The second most prevalent hunting strategy observed is hover gleaning, in which the tit-tyrant flies upwards from its perch and then hovers midair while grabbing prey from the vegetation. A third and less frequently used strategy is flycatching, in which the bird flies away from its shrub to grab prey in midair. Prey can be grabbed either close to the bird's perch or at a short distance, which often requires the bird to pursue its prey. When pairs flycatch cooperatively, one bird quietly lurks within the shrub while the other snatches nearby insects; after about a dozen attacks, the birds switch positions.

===Reproduction===
This flycatcher typically raises two broods a year. The northern populations nest from January to June, while the southern populations nest from August to January. The male tufted tit-tyrant is aggressive during the breeding season, frequently chasing potential rivals in undulating flights while making a whirring sound.

The tufted tit-tyrant's nest is built in shrubs or bamboo, often beside a stream, clearings, or path, and is frequently well hidden.
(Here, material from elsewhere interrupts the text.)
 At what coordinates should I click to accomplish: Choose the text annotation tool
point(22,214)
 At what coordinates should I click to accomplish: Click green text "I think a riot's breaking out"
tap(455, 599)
The nest is small and compact, and is made in the shape of an open cup. The cup is made of root fibers, lichens, grasses, and the down of thistles, and small feathers line the interior of the cup. The tufted tit-tyrant's nests are remarkably homogeneous, varying only slightly in composition. Two to three creamy yellow eggs are laid in the nest. The eggs have an average size of 15.1 mm by 11.8 mm.

==Conservation==
The tufted tit-tyrant is listed as Least Concern because of its large range of 2640000 km2 and stable population, which, although not officially estimated, is believed to be well above 10,000 individuals. It is uncommon to locally common throughout its range. This species is considered to have a low sensitivity towards human disturbances in its habitat.